### Goal of the exercise
Format the entries from the first line through the line containing "[x=169, y=382]" as a Markdown table with the columns Row and Text. Number each line and skip blank lines. Include only those lines, and omit the pictures.

### Material shown
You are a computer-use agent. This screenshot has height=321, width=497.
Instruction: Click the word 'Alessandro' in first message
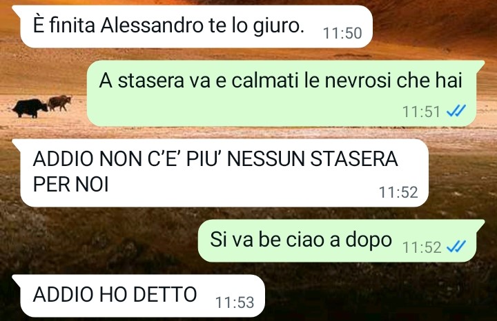pos(152,25)
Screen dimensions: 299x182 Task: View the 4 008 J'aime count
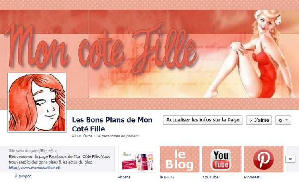[82, 136]
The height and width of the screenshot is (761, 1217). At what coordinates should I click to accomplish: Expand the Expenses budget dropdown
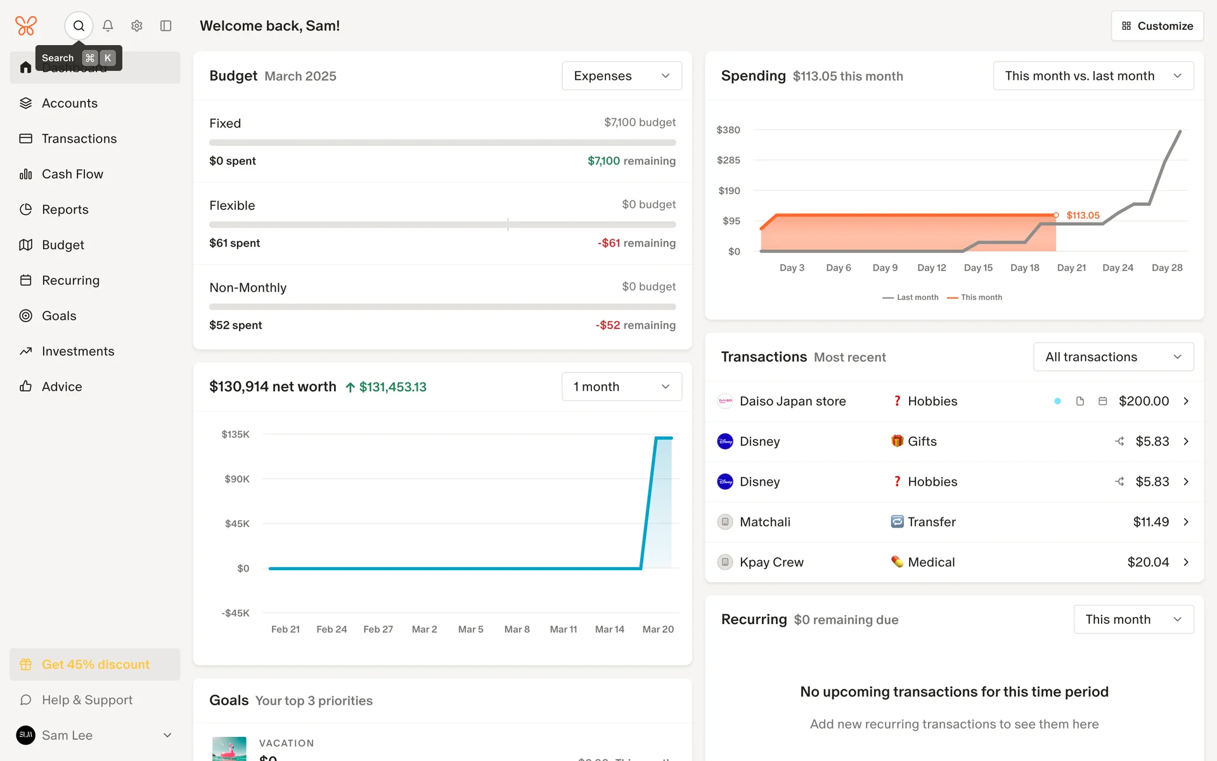(621, 76)
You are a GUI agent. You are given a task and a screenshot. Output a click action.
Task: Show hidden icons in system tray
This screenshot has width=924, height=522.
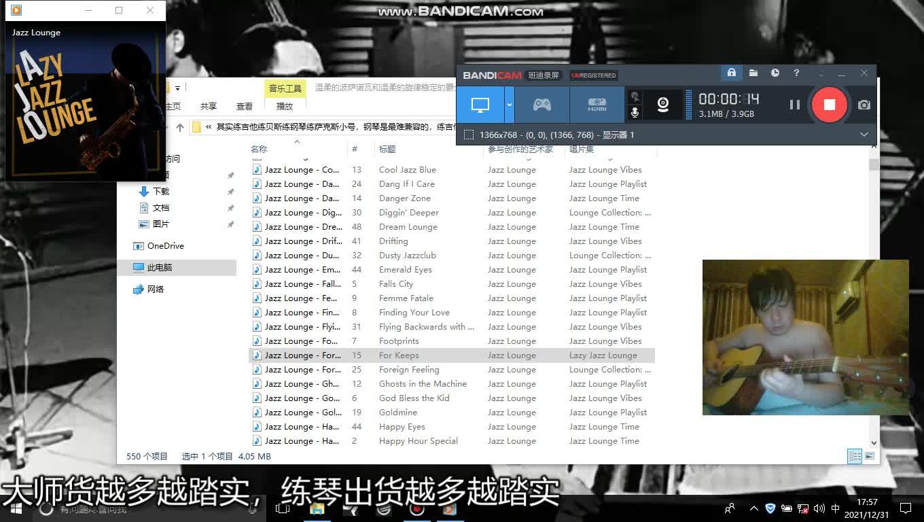pyautogui.click(x=754, y=508)
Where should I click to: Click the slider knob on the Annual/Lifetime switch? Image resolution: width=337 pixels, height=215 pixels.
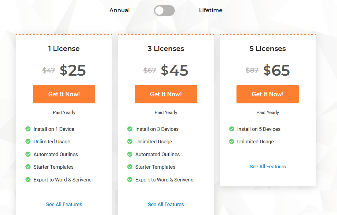pyautogui.click(x=159, y=10)
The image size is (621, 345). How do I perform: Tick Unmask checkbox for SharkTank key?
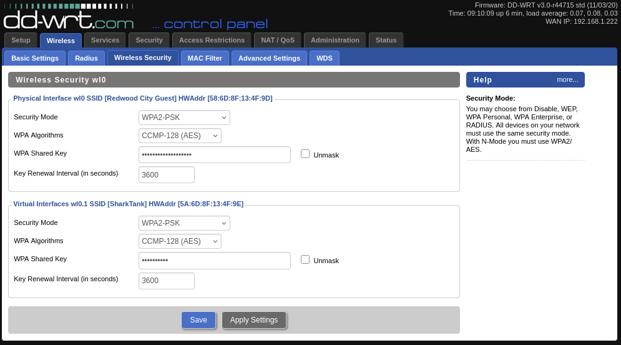305,259
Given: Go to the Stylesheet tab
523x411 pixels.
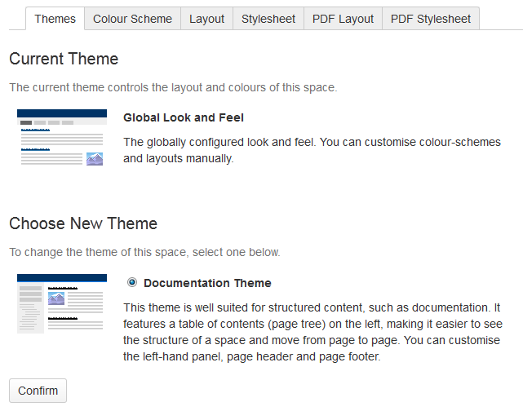Looking at the screenshot, I should tap(268, 19).
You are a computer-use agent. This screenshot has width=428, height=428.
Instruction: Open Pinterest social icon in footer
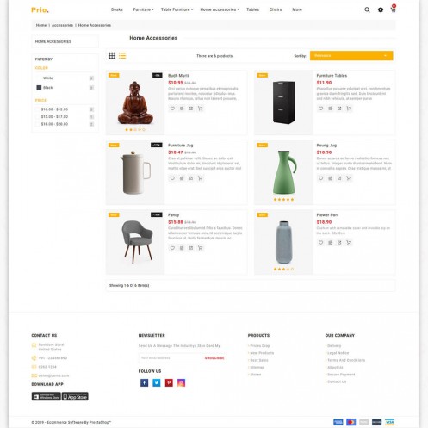[x=169, y=382]

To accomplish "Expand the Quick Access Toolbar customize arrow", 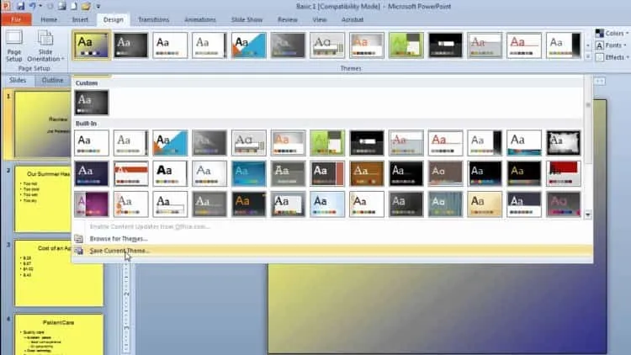I will pyautogui.click(x=98, y=7).
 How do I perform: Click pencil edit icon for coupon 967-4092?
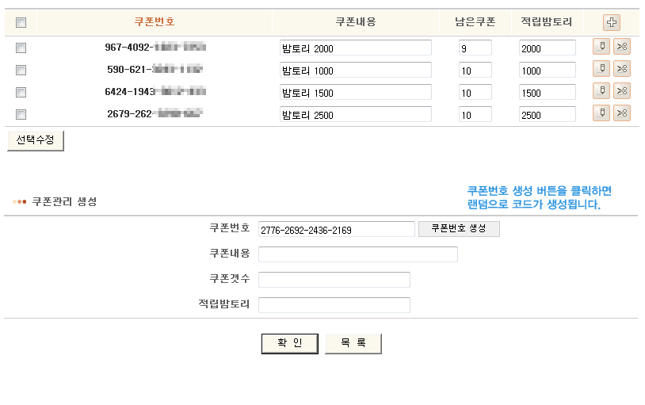tap(601, 48)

### Result below
| Row | Text |
|---|---|
| 1 | You are a computer-use agent. This screenshot has height=321, width=497. |
| 2 | Instruction: Click the word 'Alessandro' in first message |
| 3 | pos(152,25) |
| 4 | Screen dimensions: 299x182 Task: View the 4 008 J'aime count |
| 5 | [82, 136] |
| 6 | The height and width of the screenshot is (761, 1217). At what coordinates should I click to accomplish: Expand the Expenses budget dropdown |
| 7 | (621, 76) |
| 8 | You are a GUI agent. You are given a task and a screenshot. Output a click action. |
| 9 | Task: Show hidden icons in system tray |
| 10 | This screenshot has width=924, height=522. |
| 11 | pyautogui.click(x=754, y=508) |
| 12 | Where should I click to: Click the slider knob on the Annual/Lifetime switch? Image resolution: width=337 pixels, height=215 pixels. |
| 13 | pyautogui.click(x=159, y=10) |
| 14 | The image size is (621, 345). How do I perform: Tick Unmask checkbox for SharkTank key? |
| 15 | 305,259 |
| 16 | Given: Go to the Stylesheet tab |
| 17 | 523x411 pixels. |
| 18 | Looking at the screenshot, I should tap(268, 19). |
| 19 | You are a computer-use agent. This screenshot has width=428, height=428. |
| 20 | Instruction: Open Pinterest social icon in footer |
| 21 | [x=169, y=382] |